Load Data from Google Cloud Storage (GCS) Using a Pipeline

Prerequisites

The following prerequisites are the needed to create a GCS pipeline.

GCS Account: Requires a Google access_id and secret_key.
SingleStore installation –or– a SingleStorecluster: You will connect to the database or cluster and create a pipeline to pull data from your GCS bucket.

Part 1: Creating a GCS Bucket and Adding a File

On your local machine, create a text file with the following CSV contents and name it books.txt:

The Catcher in the Rye, J.D. Salinger, 1945
Pride and Prejudice, Jane Austen, 1813
Of Mice and Men, John Steinbeck, 1937
Frankenstein, Mary Shelley, 1818

In GCS, create a bucket and upload books.txt to the bucket. Also, create an HMAC key for authentication to the bucket, as SingleStore Pipelines only support that type of authentication to GCS.

For information on working with GCS, refer to the Google Cloud Storage Documentation.

Part 2: Creating a SingleStore Database and GCS Pipeline

Now that you have a GCS bucket that contains an object (file), you can use SingleStore to create a new pipeline and ingest the messages.

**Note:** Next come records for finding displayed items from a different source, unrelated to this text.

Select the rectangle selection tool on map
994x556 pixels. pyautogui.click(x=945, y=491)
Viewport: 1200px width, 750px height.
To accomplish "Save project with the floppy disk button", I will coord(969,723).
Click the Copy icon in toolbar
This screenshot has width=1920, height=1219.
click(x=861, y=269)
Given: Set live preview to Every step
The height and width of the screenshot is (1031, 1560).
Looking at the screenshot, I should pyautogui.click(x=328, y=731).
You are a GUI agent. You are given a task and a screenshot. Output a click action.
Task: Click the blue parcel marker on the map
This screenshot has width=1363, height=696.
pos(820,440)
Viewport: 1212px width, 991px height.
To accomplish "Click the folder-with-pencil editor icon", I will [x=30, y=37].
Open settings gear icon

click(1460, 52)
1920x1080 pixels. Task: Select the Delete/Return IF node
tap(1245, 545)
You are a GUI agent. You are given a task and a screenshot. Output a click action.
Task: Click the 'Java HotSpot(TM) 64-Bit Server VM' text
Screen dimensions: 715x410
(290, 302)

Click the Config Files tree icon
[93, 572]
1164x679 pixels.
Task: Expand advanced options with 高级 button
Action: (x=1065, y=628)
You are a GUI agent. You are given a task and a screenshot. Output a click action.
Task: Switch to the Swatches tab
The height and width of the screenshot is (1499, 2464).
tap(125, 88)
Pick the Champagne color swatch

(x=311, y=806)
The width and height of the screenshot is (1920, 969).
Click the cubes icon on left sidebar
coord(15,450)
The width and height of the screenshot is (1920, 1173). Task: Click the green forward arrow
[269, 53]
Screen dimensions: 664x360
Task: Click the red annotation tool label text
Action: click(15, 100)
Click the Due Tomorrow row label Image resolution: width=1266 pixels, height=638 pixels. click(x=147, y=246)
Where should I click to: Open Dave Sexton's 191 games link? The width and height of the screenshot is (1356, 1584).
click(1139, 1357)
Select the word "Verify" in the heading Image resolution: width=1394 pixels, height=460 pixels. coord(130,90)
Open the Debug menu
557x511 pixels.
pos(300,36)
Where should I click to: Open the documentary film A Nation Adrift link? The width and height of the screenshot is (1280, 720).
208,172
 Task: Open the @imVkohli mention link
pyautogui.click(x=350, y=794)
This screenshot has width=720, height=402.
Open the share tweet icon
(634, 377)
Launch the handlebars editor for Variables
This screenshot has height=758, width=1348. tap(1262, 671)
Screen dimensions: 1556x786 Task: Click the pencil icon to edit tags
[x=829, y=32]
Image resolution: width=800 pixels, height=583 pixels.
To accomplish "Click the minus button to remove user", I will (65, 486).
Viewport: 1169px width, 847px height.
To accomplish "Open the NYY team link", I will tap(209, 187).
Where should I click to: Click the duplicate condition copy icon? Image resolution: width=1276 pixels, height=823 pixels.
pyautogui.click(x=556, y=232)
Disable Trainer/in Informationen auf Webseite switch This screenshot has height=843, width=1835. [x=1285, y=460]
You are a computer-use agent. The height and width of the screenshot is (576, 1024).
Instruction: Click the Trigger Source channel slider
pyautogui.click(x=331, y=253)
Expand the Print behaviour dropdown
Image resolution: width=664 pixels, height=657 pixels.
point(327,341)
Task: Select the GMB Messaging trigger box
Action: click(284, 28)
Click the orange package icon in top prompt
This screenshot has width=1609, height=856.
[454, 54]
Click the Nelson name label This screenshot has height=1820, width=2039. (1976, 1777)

In this part of the Quickstart, you will create new GCS pipeline and use it to load your CSV data into the database.

Create a new database and a table that adheres to the schema contained in the books.txt file. At the MemSQL prompt, execute the following statements:

SQL

CREATE DATABASE books;

SQL

CREATE TABLE classic_books
(
title VARCHAR(255),
author VARCHAR(255),
date VARCHAR(255)
);

These statements create a new database named books and a new table named classic_books, which has three columns: title, author, and date.

Now that the destination database and table have been created, you can create a GCS pipeline. Use the books.txt file previously uploaded to your bucket. To create the pipeline, you will need the following information:

The name of the bucket, such as: my-bucket-name
Your Google account’s access HMAC keys, such as: Access Key ID: your_access_key_id Secret Access Key: your_secret_access_key.

Using these identifiers and keys, execute the following statement, replacing the placeholder values with your own:

SQL

CREATE PIPELINE library
AS LOAD DATA GCS 'my-bucket-name'
CREDENTIALS '{"access_id": "your_access_key_id", "secret_key": "your_secret_access_key"}'
INTO TABLE `classic_books`
FIELDS TERMINATED BY ',';

You can see what files the pipeline wants to load by running the following:

SQL

SELECT * FROM information_schema.PIPELINES_FILES;

If everything is properly configured, you should see one row in the Unloaded state, corresponding to books.txt. The CREATE PIPELINE statement creates a new pipeline named library, but the pipeline has not yet been started, and no data has been loaded. A pipeline can run either in the background or be triggered by a foreground query. Start it in the foreground first.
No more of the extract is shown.